Blunt Talk received generally mixed reviews from critics. Review aggregator Rotten Tomatoes gives the first season of the show a rating of 53%, based on 34 reviews, with an average rating of 6.5/10. The site's consensus states: "Blunt Talk squanders Sir Patrick Stewart's considerable gifts on a show that too often mistakes forced vulgarity for wit." Metacritic gives the show a score of 54 out of 100, based on reviews from 24 critics, indicating "mixed or average reviews".

Dominic Patten of Deadline Hollywood stated in his review: "If the new series from creator Jonathan Ames and executive producer Seth MacFarlane was just a mix between another Network-inspired show about journalism and some very consistently bad behavior on the part of Patrick Stewart’s cable news host Walter Blunt, it would be hard to recommend giving such a collection of clichés much of your time. However, Blunt Talk, which debuts August 22 on Starz, is more than that and worth going along for the ride."

TV Columnist Brian Lowry of Variety stated in his review: "The premiere starts with a rambunctious energy that temporarily promotes a sense of good will. Stewart’s Walter Blunt goes on a bender, sings rap and picks up a transgender prostitute. When the hooker politely asks if he’s troubled at all by who she is, he replies cheerfully, “No, I’m English.” The adventure ends fantastically badly, at least for Blunt's reputation. But from there, the series—which Ames produced with the seemingly ubiquitous Seth MacFarlane — pretty rapidly disintegrates, relying too heavily on Stewart's madcap antics and an assortment of not particularly distinctive supporting players, including Walter's sycophantic producers, Richard Lewis as his therapist and Romany Malco as the harried network boss."

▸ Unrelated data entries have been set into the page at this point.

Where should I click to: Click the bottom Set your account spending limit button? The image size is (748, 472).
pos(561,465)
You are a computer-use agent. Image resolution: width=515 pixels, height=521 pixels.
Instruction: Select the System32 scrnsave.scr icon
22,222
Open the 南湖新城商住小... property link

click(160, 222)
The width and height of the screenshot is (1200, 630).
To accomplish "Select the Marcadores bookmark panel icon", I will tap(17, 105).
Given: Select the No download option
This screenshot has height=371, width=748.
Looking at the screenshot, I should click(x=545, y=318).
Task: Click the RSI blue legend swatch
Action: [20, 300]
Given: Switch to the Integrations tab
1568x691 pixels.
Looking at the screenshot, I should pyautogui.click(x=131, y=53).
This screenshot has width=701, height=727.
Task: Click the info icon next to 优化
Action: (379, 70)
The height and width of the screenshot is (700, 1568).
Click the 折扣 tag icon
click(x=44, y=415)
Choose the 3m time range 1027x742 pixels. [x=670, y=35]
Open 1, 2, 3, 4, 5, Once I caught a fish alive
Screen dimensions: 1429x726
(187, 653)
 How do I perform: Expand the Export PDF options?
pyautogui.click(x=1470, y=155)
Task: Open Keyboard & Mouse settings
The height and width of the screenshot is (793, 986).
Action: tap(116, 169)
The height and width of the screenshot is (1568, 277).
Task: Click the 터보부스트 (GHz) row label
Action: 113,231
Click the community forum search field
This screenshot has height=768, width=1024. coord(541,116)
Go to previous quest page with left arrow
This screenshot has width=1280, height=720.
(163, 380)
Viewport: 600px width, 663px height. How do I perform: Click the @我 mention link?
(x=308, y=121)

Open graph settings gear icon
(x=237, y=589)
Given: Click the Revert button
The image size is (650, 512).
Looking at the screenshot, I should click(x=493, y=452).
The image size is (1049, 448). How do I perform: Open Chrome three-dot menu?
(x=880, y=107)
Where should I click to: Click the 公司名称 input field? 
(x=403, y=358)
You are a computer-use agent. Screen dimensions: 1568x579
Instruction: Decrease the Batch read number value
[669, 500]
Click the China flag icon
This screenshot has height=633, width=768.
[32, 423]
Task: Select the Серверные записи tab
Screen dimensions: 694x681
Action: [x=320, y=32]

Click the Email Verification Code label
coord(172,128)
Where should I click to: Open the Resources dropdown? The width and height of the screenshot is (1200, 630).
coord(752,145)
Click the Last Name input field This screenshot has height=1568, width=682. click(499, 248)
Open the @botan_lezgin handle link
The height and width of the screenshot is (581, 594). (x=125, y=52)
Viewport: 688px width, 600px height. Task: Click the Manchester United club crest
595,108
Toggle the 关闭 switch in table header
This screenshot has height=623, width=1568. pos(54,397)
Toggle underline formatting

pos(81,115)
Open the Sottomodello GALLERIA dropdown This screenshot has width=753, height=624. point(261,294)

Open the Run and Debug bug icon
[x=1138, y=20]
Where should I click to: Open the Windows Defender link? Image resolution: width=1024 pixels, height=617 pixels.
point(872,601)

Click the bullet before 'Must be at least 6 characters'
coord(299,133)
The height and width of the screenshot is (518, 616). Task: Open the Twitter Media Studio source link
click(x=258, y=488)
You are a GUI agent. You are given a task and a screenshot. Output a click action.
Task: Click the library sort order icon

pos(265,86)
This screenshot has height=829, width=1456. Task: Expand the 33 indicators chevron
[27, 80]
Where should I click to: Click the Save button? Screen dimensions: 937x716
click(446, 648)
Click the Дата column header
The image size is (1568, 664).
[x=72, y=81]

The Guardians Brian Moylan stated in his review: "Blunt Talk is an odd bird. It's sort of like if The Newsroom and Veep had a love child and it was raised by Nanny McPhee in the Royal Shakespeare Company. It takes a close look at cable news and the personalities and celebrity involved, but it's essentially about one man who is trying to change himself and do the right thing, but is incredibly bad at it. A crew as colorfully inept as Selina Meyer's also surrounds him, but they don't have the stinging bile of Veep's crew.

Mike Hale of The New York Times stated in his review: "It’s not accurate to say that Patrick Stewart hasn’t done comedy. He was funny playing himself as a poker-faced pervert in an episode of Extras, or dancing with Kelsey Grammer and telling him how sexy he looked in a tux on Frasier. And he’s lent his plummy voice to a raft of animated shows from Family Guy to Robot Chicken. But it’s fair to say that Blunt Talk, a new sitcom beginning on Saturday night on Starz, offers Patrick Stewart as we haven’t seen him before. Shuffling around an airport men’s room stall with his pants around his ankles, for instance, losing his patience as he tries unsuccessfully to cover the toilet seat, or gravely asking a transgender prostitute whether he can feed at her breasts."

===Accolades===

For the 73rd Golden Globe Awards, Patrick Stewart was nominated for Best Actor in a Television Series – Musical or Comedy.